SUPPLIED TEXT:
The Committee shall have the right to grant (i) other Awards based upon the Common Stock having such terms and conditions as the Committee
may determine, including, without limitation, the grant of Shares based upon certain conditions, the grant of securities convertible into Common Stock and the grant of Stock Appreciation Rights and (ii) interests (which may be expressed as
units or otherwise) in Subsidiaries, as applicable. 
 10. PERFORMANCE GOALS. 

The Committee, in its discretion, may in the case of Awards (including, in particular, Awards other than Options) intended to qualify for an
exception from the limitation imposed by Section 162(m) of the Code (“Performance-Based Awards”), (i) establish one or more performance goals (“Performance Goals”) as a precondition to the issuance or vesting of Awards,
and (ii) provide, in connection with the establishment of the Performance Goals, for predetermined Awards to those Participants (who continue to meet all applicable eligibility requirements) with respect to whom the applicable Performance Goals
are satisfied. The Performance Goals shall be based upon the criteria set forth in Exhibit A hereto which is hereby incorporated herein by reference as though set forth in full. The Performance Goals shall be established in a timely fashion such
that they are considered preestablished for purposes of the rules governing performance-based compensation under Section 162(m) of the Code. Prior to the award or vesting, as applicable, of affected Awards hereunder, the Committee shall have
certified that any applicable Performance Goals, and other material terms of the Award, have been satisfied. Performance Goals which do not satisfy the foregoing provisions of this Section 10 may be established by the Committee with respect to
Awards not intended to qualify for an exception from the limitations imposed by Section 162(m) of the Code. 
 11. TAX WITHHOLDING. 

11.1 In General. 
 The
Company shall be entitled to withhold from any payments or deemed payments any amount of tax withholding determined by the Committee to be required by law. Without limiting the generality of the foregoing, the Committee may, in its discretion,
require the Participant to pay to the Company at such time as the Committee determines the amount that the Committee deems necessary to satisfy the Company’s obligation to withhold federal, state or local income or other taxes incurred by
reason of (i) the exercise of any Option, (ii) the lapsing of any restrictions applicable to any Restricted Stock, (iii) the receipt of a distribution in respect of RSUs or Dividend Equivalent Rights or (iv) any other applicable
income-recognition event (for example, an election under Section 83(b) of the Code). 
 11.2 Share Withholding. 

(a) Upon exercise of an Option, the Optionee may, if approved by the Company in its discretion, make a written election to have Shares then
issued withheld by the Company from the Shares otherwise to be received, or to deliver previously owned Shares, in order to satisfy the liability for such withholding taxes. In the event that the Optionee makes, and the Company permits, such an
election, the number of Shares so withheld or delivered shall have 

  
 19 

 
an aggregate Fair Market Value on the date of exercise sufficient to satisfy the applicable withholding taxes. Where the exercise of an Option does not give rise to an obligation by the Company
to withhold federal, state or local income or other taxes on the date of exercise, but may give rise to such an obligation in the future, the Company may, in its discretion, make such arrangements and impose such requirements as it deems necessary
or appropriate.

GOAL 1: In the listing, reproduce word for word the lines starting at the one containing "Task: Bookmark page with the star icon" and ending at the last line of the listing.

[Records drawn from a data source]
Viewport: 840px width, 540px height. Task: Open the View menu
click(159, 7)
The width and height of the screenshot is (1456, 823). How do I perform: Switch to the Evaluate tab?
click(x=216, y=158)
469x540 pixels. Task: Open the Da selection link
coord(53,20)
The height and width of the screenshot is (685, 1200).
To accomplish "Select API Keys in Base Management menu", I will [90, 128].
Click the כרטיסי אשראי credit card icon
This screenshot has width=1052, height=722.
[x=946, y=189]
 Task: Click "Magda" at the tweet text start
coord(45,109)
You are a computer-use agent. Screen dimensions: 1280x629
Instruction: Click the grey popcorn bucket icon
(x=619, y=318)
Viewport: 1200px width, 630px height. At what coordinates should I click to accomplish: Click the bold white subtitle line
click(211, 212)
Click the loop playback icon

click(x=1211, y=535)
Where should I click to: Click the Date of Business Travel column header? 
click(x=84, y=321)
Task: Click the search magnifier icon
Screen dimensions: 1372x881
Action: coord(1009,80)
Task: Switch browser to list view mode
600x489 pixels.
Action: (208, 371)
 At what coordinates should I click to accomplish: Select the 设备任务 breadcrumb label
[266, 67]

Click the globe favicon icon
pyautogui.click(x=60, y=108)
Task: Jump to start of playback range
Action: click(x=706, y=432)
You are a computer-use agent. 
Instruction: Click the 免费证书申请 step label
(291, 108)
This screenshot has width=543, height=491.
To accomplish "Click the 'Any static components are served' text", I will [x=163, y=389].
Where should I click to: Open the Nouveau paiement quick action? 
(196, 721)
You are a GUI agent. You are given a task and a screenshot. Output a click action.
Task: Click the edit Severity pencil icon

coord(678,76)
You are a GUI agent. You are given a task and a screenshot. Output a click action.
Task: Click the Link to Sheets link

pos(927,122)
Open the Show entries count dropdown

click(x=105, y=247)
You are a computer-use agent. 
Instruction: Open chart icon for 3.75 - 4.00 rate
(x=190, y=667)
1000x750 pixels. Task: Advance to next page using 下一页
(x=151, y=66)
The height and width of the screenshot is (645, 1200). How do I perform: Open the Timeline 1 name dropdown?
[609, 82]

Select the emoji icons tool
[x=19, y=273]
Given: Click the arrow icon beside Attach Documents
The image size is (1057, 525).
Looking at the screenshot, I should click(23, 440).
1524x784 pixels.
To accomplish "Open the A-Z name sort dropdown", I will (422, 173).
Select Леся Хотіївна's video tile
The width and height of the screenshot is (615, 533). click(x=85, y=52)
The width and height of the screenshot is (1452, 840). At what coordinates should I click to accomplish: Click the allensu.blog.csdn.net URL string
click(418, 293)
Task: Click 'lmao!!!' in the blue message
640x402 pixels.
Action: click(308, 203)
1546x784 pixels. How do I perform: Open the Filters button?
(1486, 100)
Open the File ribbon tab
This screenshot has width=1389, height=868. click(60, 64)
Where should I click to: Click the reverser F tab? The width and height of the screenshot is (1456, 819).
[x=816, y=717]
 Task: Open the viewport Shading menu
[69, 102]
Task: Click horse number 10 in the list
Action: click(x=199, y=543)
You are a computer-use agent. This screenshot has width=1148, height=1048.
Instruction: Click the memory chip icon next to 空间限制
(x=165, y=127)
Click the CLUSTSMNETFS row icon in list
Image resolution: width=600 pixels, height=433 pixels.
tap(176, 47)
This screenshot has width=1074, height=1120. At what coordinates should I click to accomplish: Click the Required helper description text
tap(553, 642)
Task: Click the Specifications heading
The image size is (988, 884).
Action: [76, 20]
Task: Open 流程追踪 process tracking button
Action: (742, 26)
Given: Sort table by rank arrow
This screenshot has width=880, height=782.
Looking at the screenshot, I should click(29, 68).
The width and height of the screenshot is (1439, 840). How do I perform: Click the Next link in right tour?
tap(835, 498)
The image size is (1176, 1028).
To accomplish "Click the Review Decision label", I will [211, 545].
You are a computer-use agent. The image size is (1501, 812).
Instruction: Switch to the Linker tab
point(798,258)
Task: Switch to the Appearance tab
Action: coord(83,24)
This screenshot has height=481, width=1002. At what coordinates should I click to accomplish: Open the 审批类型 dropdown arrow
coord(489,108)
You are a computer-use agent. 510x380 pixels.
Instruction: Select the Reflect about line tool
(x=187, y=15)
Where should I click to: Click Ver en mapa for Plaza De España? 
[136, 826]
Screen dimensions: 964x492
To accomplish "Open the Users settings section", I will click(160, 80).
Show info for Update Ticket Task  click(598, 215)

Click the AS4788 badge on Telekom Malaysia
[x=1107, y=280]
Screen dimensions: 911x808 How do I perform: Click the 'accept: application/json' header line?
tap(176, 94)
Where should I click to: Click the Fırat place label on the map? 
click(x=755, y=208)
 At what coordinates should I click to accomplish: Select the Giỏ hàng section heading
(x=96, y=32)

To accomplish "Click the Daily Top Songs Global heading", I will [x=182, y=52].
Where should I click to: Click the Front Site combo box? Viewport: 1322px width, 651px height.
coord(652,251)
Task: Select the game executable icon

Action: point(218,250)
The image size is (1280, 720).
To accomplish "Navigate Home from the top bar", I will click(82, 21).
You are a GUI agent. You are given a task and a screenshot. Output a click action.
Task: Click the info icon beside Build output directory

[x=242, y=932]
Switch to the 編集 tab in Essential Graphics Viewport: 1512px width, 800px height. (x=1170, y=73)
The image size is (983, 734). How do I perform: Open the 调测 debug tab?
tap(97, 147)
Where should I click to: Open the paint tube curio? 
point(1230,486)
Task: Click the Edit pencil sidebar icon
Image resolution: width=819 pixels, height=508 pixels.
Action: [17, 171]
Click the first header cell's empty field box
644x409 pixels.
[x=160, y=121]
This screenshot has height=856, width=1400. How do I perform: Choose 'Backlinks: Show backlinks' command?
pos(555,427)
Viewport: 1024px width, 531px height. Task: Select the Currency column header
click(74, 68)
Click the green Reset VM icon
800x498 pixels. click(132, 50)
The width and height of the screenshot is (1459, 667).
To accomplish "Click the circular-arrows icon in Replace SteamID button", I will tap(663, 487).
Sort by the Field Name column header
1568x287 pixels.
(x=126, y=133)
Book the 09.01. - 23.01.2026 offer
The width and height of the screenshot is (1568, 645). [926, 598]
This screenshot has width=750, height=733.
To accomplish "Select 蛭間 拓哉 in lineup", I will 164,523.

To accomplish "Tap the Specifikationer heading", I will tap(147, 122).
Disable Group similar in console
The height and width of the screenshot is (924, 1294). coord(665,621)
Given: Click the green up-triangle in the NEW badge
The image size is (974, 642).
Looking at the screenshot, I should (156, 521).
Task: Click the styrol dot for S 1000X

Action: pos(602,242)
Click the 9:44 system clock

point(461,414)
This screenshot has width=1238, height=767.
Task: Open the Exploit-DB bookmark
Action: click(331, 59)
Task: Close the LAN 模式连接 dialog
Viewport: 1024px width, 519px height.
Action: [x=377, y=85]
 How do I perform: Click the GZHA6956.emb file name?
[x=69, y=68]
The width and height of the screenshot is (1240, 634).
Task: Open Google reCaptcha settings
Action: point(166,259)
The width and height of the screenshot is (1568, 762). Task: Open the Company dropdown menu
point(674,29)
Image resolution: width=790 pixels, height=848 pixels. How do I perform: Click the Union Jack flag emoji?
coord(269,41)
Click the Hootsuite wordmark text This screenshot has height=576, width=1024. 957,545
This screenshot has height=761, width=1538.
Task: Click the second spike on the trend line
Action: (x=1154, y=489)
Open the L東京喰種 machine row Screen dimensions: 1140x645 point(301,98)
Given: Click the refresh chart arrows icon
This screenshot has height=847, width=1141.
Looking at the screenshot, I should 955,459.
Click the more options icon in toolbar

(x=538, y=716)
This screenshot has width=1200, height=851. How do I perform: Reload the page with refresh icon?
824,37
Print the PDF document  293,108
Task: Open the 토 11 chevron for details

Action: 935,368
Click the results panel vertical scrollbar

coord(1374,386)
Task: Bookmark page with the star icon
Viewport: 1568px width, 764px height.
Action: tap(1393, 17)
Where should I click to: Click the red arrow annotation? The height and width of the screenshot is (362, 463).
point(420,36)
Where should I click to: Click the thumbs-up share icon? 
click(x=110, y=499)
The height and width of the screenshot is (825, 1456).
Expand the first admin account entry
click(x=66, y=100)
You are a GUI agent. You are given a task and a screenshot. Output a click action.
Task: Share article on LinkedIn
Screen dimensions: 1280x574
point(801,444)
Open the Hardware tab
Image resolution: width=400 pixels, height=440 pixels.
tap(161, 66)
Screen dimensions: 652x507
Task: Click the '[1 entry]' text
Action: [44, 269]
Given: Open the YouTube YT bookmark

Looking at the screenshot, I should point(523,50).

GOAL 2:
Answer these questions from the stock plan excerpt.
(a) Under Section 10, where are the criteria for the Performance Goals set forth?
(b) In Section 11.1, what example is given of another applicable income-recognition event?
(c) Under Section 11.2(a), on what date is the aggregate Fair Market Value of the withheld or delivered Shares measured?

WORKED SOLUTION 1:
Task: Bookmark page with the star icon
Viewport: 1568px width, 764px height.
Action: tap(1393, 17)
Where should I click to: Click the red arrow annotation? The height and width of the screenshot is (362, 463).
point(420,36)
Where should I click to: Click the thumbs-up share icon? 
click(x=110, y=499)
The height and width of the screenshot is (825, 1456).
Expand the first admin account entry
click(x=66, y=100)
You are a GUI agent. You are given a task and a screenshot. Output a click action.
Task: Share article on LinkedIn
Screen dimensions: 1280x574
point(801,444)
Open the Hardware tab
Image resolution: width=400 pixels, height=440 pixels.
tap(161, 66)
Screen dimensions: 652x507
Task: Click the '[1 entry]' text
Action: [44, 269]
Given: Open the YouTube YT bookmark

Looking at the screenshot, I should point(523,50).

WORKED SOLUTION 2:
(a) In Exhibit A.
(b) An election under Section 83(b) of the Code.
(c) The date of exercise.